▶ [Exercise instructions] Look through the listing below, and wherever a line has the string "computer", pull it out.
....
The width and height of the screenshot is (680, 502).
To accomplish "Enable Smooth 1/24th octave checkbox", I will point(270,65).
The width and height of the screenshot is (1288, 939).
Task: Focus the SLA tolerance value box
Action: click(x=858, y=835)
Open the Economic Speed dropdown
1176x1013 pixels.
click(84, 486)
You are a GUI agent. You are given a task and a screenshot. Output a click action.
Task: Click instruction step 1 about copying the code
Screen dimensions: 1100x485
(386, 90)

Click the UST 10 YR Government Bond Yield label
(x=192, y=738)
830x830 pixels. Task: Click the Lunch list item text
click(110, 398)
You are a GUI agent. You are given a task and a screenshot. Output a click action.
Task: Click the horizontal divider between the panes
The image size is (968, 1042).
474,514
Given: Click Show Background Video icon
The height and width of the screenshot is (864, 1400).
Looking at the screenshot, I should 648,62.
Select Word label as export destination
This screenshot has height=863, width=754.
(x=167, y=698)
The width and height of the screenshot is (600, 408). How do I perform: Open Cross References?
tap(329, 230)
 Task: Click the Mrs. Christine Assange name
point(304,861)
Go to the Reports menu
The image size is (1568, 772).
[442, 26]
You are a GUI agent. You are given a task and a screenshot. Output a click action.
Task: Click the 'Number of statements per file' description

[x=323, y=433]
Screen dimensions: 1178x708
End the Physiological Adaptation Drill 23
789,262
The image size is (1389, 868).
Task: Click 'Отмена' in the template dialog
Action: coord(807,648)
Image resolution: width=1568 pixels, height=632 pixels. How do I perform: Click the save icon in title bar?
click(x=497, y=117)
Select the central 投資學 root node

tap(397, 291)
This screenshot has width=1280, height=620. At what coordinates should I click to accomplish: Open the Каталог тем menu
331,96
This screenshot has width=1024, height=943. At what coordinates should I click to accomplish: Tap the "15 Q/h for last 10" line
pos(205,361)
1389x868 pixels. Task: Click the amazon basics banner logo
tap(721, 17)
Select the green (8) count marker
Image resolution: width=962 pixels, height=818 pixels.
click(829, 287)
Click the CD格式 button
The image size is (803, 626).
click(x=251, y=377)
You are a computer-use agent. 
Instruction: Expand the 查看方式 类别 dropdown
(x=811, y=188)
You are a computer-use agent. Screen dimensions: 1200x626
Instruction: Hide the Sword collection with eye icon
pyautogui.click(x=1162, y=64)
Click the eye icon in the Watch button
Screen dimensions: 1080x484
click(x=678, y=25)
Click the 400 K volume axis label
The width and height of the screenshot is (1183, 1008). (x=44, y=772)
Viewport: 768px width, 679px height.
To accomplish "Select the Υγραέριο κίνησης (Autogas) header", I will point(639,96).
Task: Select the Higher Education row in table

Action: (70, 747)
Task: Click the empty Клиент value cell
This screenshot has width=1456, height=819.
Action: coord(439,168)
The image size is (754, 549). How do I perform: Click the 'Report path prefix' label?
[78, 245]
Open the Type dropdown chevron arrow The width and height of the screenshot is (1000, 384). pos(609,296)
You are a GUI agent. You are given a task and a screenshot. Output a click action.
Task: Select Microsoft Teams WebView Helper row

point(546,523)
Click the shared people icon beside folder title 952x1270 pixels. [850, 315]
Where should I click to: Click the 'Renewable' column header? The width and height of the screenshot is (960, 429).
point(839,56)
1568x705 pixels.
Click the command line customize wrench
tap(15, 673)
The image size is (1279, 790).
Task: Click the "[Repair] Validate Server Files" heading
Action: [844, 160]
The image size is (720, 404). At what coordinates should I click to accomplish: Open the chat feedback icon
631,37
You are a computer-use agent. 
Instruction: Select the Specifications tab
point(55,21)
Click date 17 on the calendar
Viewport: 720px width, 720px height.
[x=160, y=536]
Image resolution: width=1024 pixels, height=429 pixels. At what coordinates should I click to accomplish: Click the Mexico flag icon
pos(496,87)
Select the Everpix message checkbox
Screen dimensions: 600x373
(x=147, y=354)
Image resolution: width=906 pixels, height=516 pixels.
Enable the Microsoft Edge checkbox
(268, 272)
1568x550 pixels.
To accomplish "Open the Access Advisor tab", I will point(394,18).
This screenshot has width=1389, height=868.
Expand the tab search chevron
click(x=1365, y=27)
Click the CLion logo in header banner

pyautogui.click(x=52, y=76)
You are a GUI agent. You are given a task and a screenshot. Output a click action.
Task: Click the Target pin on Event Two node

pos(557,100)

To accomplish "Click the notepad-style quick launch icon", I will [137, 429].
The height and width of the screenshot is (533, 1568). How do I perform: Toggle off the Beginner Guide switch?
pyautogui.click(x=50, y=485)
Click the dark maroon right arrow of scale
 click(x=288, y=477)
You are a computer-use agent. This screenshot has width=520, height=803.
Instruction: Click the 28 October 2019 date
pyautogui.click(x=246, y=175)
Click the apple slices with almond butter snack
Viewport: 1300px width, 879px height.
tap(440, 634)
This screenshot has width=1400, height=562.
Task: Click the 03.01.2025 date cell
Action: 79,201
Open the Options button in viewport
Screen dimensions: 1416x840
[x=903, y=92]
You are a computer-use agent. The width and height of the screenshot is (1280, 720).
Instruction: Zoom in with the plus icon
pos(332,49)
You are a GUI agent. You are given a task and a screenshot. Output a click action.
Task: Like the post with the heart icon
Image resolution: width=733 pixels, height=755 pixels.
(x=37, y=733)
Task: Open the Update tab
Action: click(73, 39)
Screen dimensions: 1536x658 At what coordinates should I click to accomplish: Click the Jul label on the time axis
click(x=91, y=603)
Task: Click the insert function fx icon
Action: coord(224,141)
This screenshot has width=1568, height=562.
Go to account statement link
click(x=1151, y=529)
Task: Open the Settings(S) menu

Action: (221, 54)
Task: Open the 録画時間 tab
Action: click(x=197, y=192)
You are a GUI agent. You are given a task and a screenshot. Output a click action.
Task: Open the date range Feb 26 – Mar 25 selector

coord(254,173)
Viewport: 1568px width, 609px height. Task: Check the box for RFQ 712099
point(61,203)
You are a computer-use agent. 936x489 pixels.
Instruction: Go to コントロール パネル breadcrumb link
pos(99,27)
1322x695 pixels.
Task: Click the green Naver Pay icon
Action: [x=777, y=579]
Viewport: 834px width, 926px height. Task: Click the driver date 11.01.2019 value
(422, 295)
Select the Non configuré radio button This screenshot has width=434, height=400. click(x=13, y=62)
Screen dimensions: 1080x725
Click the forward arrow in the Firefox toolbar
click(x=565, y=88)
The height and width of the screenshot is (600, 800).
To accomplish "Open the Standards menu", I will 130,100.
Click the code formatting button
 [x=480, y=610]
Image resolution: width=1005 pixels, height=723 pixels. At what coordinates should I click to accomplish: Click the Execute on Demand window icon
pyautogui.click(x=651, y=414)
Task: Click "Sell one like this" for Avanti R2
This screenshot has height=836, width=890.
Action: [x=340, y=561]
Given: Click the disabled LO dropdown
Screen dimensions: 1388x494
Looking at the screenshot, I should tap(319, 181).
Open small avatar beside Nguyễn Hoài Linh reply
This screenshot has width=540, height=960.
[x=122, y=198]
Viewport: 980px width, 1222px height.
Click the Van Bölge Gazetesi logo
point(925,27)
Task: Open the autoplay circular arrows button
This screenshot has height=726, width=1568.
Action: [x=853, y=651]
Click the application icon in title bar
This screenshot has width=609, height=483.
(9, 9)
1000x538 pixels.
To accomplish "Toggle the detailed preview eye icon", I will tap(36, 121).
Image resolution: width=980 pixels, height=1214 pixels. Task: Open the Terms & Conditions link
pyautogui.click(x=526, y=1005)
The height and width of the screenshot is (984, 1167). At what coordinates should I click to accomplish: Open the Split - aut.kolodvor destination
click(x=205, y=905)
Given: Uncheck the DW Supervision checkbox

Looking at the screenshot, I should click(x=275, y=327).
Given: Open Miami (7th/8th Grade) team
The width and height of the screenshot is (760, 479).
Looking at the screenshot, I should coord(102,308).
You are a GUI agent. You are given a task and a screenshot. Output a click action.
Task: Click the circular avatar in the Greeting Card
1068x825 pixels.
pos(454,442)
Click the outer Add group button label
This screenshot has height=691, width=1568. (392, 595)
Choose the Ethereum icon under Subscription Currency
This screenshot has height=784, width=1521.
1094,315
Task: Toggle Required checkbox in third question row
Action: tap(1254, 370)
....
▶ [Exercise result]
You are a computer-use agent. 
You are a computer-use agent. Screen dimensions: 1200x626
You are a computer-use agent. 
You are a computer-use agent. This screenshot has width=520, height=803.
You are a computer-use agent. The width and height of the screenshot is (1280, 720).
You are a computer-use agent. 936x489 pixels.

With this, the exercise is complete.